─── GIVEN ENTRIES ───

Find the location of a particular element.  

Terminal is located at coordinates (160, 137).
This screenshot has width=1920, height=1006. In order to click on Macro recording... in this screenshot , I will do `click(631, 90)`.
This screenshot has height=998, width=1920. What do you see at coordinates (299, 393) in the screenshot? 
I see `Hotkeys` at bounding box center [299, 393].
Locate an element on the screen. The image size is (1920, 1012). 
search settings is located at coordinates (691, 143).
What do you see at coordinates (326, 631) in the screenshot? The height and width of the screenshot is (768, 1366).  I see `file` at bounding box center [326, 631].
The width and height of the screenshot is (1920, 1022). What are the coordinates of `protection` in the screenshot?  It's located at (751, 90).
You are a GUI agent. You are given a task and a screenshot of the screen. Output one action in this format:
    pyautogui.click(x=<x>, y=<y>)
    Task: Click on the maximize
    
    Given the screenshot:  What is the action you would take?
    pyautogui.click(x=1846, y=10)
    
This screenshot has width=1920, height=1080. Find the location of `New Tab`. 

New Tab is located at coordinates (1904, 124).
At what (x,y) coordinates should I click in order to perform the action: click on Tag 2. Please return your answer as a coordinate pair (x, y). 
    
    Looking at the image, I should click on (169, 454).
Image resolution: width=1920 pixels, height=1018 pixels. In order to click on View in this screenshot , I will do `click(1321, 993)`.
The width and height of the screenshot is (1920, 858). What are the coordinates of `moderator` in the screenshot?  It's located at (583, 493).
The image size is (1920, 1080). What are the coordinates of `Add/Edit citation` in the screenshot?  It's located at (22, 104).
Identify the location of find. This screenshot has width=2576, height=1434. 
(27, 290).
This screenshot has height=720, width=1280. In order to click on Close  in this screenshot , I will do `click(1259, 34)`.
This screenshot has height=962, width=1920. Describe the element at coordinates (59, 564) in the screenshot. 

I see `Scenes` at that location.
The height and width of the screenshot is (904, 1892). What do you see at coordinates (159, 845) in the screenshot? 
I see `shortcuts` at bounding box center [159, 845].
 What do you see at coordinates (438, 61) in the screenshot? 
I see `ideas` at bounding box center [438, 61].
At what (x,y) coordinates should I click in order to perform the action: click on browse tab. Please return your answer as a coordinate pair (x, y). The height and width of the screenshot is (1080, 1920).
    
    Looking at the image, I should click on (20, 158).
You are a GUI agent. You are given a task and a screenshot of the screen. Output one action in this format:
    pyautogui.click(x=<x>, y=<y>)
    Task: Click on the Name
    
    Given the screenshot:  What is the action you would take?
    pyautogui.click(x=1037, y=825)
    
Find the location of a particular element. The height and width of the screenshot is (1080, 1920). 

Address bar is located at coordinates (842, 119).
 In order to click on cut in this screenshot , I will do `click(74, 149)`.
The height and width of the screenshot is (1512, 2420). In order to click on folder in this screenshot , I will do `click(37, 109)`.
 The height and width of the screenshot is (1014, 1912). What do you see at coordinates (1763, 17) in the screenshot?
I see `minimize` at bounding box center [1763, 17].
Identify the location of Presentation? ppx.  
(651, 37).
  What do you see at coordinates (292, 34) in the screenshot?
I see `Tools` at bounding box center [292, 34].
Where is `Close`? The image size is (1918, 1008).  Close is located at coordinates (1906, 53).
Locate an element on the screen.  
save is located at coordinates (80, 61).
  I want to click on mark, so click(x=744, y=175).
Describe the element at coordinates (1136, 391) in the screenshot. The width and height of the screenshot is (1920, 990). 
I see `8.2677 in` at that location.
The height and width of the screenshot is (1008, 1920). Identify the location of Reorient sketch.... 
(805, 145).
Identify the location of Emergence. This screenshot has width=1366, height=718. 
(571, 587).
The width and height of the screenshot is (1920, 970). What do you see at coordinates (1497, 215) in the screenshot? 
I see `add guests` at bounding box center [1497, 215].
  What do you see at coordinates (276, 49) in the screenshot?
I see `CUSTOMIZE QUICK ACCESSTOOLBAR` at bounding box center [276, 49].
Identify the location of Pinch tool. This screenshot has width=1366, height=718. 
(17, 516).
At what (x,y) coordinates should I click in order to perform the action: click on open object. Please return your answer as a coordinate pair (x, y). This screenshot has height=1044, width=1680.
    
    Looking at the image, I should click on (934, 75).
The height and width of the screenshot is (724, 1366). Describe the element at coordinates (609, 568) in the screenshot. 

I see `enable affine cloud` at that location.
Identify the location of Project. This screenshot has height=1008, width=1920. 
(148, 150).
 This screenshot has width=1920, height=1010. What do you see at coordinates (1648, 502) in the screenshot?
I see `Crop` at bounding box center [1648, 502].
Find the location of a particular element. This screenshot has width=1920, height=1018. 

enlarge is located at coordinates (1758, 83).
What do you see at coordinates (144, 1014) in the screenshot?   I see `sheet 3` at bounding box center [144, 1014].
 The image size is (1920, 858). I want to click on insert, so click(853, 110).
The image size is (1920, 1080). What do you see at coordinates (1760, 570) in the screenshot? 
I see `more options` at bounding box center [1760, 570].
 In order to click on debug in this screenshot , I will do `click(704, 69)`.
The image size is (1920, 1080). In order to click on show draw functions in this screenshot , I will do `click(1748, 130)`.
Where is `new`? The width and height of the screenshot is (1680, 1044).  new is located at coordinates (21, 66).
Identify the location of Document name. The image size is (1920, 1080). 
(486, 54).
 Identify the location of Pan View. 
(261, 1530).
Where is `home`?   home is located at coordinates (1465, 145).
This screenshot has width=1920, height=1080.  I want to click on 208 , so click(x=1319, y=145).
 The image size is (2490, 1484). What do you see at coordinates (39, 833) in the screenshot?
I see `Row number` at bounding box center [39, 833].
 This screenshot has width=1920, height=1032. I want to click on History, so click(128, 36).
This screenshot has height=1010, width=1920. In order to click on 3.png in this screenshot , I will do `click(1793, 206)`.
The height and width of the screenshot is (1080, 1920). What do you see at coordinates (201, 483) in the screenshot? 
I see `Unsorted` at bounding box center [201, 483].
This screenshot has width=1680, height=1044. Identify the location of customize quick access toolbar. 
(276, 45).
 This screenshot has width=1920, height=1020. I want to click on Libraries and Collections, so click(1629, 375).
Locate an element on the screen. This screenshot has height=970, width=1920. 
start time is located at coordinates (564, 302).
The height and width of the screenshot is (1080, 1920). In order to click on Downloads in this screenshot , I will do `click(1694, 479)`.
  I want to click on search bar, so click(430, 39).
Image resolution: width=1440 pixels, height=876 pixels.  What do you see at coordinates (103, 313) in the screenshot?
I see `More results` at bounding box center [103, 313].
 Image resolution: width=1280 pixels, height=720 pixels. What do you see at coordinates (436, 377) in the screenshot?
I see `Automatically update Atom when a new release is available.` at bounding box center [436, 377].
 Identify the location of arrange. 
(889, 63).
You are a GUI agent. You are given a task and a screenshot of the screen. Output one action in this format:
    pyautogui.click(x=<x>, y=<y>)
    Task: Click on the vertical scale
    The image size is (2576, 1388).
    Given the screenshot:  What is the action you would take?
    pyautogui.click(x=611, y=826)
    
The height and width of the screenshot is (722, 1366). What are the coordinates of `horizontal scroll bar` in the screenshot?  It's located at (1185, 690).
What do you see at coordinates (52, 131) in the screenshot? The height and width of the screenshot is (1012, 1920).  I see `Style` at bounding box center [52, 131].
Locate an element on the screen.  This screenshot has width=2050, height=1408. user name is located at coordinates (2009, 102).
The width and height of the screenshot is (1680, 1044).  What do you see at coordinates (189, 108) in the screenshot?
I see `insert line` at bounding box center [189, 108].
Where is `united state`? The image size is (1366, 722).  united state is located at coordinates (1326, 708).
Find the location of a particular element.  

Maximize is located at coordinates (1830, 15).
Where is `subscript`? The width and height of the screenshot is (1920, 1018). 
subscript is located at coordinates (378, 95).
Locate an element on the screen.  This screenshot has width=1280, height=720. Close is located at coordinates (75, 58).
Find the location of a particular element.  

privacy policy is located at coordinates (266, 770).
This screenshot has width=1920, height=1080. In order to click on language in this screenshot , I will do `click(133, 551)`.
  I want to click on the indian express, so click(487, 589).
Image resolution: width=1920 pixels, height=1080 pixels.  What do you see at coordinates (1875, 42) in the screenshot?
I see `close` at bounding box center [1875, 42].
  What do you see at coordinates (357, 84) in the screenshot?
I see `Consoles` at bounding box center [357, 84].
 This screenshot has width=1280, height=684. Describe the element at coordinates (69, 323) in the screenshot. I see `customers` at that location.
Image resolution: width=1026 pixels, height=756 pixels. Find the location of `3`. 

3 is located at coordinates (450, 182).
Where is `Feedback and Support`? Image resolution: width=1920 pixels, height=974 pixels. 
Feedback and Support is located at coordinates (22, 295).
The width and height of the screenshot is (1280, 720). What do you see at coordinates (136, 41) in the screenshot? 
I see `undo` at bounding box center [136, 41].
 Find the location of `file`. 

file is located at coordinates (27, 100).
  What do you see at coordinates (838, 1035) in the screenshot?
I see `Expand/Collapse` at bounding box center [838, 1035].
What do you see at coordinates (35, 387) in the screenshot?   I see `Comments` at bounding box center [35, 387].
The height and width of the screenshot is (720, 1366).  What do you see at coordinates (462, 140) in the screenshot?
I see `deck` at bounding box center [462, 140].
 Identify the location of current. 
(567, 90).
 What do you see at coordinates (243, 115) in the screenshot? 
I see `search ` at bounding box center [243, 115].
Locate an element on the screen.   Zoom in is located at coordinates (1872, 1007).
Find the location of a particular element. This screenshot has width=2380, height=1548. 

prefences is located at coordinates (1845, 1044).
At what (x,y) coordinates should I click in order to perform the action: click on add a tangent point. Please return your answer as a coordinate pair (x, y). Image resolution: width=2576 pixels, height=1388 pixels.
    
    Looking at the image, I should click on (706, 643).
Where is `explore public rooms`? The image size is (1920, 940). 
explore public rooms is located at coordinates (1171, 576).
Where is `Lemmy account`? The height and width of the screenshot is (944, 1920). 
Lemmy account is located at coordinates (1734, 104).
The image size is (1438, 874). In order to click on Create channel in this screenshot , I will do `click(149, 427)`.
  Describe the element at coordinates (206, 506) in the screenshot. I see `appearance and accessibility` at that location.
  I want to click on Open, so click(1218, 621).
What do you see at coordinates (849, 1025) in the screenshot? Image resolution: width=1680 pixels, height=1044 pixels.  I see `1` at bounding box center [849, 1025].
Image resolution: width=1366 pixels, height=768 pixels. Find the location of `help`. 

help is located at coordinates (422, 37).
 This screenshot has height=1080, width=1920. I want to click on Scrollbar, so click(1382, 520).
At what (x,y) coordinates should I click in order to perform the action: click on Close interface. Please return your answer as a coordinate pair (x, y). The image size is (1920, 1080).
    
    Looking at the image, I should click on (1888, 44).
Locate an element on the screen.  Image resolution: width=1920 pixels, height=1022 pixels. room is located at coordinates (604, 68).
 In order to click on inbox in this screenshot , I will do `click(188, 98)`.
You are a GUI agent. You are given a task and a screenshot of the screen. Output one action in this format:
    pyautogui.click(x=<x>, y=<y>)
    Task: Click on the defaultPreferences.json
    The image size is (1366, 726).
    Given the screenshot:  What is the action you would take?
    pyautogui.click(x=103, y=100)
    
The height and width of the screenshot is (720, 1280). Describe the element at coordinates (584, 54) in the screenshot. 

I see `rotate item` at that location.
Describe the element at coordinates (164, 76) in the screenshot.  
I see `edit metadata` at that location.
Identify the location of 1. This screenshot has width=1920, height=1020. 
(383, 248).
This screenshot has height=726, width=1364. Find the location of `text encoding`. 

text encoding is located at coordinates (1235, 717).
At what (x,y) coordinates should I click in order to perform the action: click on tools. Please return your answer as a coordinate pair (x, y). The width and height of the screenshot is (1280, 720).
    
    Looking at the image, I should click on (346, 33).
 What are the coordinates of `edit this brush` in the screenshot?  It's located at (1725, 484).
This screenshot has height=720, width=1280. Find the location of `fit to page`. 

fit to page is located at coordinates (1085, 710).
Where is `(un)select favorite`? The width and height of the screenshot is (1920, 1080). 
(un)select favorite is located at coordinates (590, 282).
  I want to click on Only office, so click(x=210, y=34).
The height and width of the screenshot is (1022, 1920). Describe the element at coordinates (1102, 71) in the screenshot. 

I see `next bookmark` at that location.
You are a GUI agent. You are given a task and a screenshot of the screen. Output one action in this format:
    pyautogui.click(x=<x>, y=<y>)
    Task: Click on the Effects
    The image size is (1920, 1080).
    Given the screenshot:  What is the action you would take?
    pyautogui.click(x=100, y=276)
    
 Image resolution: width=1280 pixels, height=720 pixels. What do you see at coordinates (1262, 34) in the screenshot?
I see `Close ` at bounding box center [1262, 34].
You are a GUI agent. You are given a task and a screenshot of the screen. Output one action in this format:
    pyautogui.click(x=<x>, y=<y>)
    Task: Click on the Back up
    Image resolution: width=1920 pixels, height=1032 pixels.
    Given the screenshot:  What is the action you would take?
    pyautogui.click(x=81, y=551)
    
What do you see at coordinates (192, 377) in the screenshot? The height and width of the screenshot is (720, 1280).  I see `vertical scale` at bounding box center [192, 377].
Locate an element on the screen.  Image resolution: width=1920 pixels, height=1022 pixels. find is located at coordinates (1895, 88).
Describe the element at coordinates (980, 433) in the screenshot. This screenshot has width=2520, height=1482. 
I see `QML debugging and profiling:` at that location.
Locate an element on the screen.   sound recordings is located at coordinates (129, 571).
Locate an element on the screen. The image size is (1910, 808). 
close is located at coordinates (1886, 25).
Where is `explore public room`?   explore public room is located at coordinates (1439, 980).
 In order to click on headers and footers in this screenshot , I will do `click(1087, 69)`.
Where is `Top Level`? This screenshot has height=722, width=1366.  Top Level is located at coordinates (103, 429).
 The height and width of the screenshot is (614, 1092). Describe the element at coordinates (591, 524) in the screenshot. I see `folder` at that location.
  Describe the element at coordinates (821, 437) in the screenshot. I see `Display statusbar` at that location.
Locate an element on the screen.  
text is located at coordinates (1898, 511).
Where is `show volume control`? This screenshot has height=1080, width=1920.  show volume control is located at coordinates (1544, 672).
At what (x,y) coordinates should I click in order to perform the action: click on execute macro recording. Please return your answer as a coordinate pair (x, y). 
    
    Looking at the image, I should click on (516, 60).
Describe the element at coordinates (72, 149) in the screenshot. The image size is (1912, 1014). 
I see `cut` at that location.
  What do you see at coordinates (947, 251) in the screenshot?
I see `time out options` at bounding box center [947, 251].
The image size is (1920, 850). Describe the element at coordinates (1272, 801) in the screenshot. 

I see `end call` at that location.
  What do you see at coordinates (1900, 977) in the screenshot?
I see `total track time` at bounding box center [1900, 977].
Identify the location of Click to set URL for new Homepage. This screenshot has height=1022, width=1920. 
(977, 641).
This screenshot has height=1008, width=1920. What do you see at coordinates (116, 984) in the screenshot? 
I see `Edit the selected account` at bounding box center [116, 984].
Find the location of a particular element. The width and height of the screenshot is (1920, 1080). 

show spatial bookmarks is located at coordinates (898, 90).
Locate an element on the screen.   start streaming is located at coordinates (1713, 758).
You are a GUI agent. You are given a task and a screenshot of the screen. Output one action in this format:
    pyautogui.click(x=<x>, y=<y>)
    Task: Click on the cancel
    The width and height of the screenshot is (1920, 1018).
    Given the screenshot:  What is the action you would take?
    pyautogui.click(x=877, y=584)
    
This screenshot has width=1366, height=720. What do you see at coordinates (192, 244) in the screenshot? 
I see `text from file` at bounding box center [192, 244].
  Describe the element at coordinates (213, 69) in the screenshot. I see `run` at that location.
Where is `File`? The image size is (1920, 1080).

───

# DESCRIPTION OF THE TASK
Reproduce everything from the line containing "What do you see at coordinates (35, 387)" down to the line containing "explore public rooms is", swapping "Locate an element on the screen" for "Find an element on the screen" and leaving all else unchanged.

# CORRECT OUTPUT
What do you see at coordinates (35, 387) in the screenshot?   I see `Comments` at bounding box center [35, 387].
The height and width of the screenshot is (720, 1366).  What do you see at coordinates (462, 140) in the screenshot?
I see `deck` at bounding box center [462, 140].
 Identify the location of current. 
(567, 90).
 What do you see at coordinates (243, 115) in the screenshot? 
I see `search ` at bounding box center [243, 115].
Find an element on the screen.   Zoom in is located at coordinates (1872, 1007).
Find the location of a particular element. This screenshot has width=2380, height=1548. 

prefences is located at coordinates (1845, 1044).
At what (x,y) coordinates should I click in order to perform the action: click on add a tangent point. Please return your answer as a coordinate pair (x, y). Image resolution: width=2576 pixels, height=1388 pixels.
    
    Looking at the image, I should click on (706, 643).
Where is `explore public rooms`? The image size is (1920, 940). 
explore public rooms is located at coordinates (1171, 576).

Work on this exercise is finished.